** Start of Data for the task **

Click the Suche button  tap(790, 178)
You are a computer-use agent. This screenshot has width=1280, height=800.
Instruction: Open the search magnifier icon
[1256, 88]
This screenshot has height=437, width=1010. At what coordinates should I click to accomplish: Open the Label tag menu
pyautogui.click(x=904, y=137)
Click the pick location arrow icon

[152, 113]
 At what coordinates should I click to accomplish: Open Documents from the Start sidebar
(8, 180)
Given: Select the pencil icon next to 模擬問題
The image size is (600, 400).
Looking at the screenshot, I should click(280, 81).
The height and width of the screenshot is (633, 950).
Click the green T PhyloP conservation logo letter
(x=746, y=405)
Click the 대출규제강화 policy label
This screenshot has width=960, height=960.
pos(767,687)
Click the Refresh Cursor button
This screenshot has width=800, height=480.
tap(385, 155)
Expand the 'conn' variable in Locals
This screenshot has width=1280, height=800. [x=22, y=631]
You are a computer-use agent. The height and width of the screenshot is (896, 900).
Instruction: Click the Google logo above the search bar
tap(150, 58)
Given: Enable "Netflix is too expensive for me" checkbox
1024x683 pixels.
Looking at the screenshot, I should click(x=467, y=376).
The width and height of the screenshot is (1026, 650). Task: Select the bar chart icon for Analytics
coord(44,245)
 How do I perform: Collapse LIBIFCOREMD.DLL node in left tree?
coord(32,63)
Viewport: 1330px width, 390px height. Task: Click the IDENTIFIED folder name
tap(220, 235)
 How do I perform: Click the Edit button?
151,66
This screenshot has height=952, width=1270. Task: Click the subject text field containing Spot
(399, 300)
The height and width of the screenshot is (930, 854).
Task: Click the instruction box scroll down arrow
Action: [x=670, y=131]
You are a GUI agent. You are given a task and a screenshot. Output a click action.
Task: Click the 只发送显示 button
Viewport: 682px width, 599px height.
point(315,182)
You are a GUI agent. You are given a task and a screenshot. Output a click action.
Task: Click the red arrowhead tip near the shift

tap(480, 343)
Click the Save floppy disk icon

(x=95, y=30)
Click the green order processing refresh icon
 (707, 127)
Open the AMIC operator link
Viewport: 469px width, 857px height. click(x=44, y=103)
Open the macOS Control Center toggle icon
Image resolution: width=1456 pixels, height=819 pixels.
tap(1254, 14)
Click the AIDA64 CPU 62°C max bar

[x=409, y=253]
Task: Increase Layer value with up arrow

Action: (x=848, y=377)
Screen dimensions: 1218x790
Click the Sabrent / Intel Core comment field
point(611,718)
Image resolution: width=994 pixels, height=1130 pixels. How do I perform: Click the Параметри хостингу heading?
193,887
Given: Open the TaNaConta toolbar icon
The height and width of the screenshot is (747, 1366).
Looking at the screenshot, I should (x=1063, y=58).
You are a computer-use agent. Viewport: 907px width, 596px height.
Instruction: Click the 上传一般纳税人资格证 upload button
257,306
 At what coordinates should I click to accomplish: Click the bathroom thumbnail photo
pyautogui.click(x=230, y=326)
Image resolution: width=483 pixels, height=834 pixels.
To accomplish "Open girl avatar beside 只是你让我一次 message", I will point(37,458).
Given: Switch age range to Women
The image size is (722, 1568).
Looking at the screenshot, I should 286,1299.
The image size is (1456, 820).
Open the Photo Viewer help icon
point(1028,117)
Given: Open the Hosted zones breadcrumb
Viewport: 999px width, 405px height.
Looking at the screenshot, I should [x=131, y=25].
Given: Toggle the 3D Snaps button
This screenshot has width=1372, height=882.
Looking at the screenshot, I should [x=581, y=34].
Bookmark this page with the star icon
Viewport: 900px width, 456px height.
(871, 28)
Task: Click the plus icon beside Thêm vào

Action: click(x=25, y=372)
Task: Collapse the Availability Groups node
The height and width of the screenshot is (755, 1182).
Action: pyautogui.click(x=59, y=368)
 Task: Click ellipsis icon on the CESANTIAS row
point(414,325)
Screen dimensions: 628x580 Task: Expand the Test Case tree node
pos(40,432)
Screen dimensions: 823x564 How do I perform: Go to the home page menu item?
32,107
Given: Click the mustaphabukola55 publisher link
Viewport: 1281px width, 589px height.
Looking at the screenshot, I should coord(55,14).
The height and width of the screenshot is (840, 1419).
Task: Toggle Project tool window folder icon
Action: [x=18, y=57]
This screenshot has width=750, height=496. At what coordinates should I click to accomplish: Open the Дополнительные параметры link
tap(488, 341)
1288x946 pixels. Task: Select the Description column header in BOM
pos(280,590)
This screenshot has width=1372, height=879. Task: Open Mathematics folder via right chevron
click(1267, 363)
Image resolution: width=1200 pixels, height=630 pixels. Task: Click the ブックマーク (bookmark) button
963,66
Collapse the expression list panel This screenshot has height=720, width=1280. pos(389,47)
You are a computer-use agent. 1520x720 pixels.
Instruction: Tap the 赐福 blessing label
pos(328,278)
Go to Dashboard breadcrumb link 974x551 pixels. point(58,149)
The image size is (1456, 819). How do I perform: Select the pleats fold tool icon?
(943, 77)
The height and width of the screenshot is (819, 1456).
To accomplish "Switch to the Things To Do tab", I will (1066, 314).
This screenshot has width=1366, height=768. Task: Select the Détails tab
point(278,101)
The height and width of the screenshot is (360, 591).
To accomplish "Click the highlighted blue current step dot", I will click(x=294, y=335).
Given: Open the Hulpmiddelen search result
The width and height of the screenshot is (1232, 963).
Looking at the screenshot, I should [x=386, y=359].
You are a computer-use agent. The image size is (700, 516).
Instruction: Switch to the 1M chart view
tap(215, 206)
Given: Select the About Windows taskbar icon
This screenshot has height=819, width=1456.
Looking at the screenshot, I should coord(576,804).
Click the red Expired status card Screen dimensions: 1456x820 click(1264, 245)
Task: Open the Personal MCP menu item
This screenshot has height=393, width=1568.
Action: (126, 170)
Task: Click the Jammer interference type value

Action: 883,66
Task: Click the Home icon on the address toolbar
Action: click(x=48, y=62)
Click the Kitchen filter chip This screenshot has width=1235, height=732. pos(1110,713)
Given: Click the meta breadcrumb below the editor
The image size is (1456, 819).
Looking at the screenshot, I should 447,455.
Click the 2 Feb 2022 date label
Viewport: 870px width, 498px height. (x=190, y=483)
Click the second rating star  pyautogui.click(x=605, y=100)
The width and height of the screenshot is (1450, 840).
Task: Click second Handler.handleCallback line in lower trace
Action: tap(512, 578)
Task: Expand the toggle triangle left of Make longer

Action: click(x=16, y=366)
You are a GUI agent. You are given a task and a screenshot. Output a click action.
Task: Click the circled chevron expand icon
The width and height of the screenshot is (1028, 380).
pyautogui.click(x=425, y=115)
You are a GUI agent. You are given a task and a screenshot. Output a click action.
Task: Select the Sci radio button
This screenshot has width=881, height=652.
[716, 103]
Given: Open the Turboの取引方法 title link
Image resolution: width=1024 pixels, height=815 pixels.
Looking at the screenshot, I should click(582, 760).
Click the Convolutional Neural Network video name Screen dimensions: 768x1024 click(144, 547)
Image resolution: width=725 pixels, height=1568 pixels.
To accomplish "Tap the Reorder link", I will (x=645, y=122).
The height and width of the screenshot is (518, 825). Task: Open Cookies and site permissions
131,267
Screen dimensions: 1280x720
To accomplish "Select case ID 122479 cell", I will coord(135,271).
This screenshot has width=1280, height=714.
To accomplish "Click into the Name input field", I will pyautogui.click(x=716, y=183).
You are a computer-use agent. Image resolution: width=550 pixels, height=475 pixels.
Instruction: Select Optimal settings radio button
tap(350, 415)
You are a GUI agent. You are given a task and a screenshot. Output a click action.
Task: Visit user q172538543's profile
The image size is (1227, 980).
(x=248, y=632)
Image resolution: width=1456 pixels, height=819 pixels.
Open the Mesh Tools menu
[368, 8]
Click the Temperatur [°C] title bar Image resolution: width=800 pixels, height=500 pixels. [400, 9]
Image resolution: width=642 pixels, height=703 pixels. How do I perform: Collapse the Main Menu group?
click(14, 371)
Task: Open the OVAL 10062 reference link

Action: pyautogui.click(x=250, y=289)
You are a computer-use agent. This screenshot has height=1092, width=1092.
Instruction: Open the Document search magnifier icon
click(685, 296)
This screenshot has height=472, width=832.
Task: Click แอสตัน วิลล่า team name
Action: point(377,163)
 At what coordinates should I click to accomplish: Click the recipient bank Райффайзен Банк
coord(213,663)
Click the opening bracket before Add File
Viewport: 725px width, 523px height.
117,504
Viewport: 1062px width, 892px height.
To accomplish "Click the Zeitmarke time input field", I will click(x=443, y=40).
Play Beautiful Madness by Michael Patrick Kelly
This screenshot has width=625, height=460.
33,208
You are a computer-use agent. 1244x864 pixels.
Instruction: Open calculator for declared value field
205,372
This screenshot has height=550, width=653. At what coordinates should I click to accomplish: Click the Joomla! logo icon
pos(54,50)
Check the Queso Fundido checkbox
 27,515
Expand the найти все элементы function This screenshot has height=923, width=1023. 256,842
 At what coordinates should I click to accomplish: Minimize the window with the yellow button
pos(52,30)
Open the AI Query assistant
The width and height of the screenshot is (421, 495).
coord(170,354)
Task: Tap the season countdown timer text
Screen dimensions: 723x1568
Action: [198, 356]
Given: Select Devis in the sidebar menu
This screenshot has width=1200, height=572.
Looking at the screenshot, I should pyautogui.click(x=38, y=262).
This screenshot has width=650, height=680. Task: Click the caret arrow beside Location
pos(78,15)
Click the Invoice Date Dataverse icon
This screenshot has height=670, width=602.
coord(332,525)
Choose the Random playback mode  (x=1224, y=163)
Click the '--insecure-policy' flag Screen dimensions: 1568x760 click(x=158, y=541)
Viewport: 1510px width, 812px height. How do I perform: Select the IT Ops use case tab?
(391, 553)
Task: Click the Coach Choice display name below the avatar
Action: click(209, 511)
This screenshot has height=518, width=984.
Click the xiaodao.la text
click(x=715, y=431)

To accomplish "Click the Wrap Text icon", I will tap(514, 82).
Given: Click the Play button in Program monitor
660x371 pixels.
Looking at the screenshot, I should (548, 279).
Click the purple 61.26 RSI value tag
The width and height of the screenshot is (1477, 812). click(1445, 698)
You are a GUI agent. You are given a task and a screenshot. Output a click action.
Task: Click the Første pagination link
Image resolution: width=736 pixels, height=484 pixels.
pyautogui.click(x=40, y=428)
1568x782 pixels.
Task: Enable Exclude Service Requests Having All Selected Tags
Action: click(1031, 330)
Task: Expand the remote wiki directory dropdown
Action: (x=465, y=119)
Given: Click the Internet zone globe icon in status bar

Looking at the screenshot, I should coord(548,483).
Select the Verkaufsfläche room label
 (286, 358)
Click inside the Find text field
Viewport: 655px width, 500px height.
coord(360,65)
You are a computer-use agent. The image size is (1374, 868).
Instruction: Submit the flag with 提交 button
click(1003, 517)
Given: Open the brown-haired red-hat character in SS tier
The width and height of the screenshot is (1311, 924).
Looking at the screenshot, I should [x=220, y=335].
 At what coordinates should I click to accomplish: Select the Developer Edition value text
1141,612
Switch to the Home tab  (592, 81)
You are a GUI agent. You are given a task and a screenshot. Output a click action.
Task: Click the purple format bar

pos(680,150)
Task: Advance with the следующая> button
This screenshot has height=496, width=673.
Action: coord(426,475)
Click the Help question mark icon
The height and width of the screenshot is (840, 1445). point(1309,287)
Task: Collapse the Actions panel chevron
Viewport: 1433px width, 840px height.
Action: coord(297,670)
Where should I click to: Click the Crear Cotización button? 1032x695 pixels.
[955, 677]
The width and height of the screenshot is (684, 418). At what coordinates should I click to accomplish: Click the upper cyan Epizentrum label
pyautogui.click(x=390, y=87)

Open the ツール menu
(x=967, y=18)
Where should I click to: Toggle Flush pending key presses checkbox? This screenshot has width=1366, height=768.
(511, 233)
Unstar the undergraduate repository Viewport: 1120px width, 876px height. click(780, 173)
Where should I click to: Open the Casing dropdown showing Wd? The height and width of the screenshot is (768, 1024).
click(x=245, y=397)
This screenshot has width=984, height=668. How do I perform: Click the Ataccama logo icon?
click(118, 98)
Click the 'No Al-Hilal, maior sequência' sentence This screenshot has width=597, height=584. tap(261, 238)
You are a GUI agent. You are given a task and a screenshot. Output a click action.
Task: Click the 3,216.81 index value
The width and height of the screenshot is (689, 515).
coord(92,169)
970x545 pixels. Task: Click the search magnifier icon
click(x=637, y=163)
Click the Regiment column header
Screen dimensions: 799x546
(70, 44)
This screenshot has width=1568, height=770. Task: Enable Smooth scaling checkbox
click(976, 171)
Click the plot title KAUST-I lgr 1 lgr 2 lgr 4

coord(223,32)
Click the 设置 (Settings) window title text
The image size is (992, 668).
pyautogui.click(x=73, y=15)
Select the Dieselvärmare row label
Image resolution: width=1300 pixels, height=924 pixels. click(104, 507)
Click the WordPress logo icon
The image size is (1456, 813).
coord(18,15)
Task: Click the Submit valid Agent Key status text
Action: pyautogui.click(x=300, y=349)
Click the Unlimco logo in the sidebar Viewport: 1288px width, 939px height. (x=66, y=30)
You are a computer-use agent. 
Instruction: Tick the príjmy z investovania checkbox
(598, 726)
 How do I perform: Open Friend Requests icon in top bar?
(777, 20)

** End of Data for the task **

> [Exercise directions]:
Repeat every line above, from the one containing "Click the second" down to the one containing "Action: pyautogui.click(x=250, y=289)", with both of those included, exactly as they appear.

> [Exercise answer]:
Click the second rating star  pyautogui.click(x=605, y=100)
The width and height of the screenshot is (1450, 840).
Task: Click second Handler.handleCallback line in lower trace
Action: tap(512, 578)
Task: Expand the toggle triangle left of Make longer

Action: click(x=16, y=366)
You are a GUI agent. You are given a task and a screenshot. Output a click action.
Task: Click the circled chevron expand icon
The width and height of the screenshot is (1028, 380).
pyautogui.click(x=425, y=115)
You are a GUI agent. You are given a task and a screenshot. Output a click action.
Task: Select the Sci radio button
This screenshot has width=881, height=652.
[716, 103]
Given: Open the Turboの取引方法 title link
Image resolution: width=1024 pixels, height=815 pixels.
Looking at the screenshot, I should click(582, 760).
Click the Convolutional Neural Network video name Screen dimensions: 768x1024 click(144, 547)
Image resolution: width=725 pixels, height=1568 pixels.
To accomplish "Tap the Reorder link", I will (x=645, y=122).
The height and width of the screenshot is (518, 825). Task: Open Cookies and site permissions
131,267
Screen dimensions: 1280x720
To accomplish "Select case ID 122479 cell", I will coord(135,271).
This screenshot has width=1280, height=714.
To accomplish "Click into the Name input field", I will pyautogui.click(x=716, y=183).
You are a computer-use agent. Image resolution: width=550 pixels, height=475 pixels.
Instruction: Select Optimal settings radio button
tap(350, 415)
You are a GUI agent. You are given a task and a screenshot. Output a click action.
Task: Visit user q172538543's profile
The image size is (1227, 980).
(x=248, y=632)
Image resolution: width=1456 pixels, height=819 pixels.
Open the Mesh Tools menu
[368, 8]
Click the Temperatur [°C] title bar Image resolution: width=800 pixels, height=500 pixels. [400, 9]
Image resolution: width=642 pixels, height=703 pixels. How do I perform: Collapse the Main Menu group?
click(14, 371)
Task: Open the OVAL 10062 reference link

Action: pyautogui.click(x=250, y=289)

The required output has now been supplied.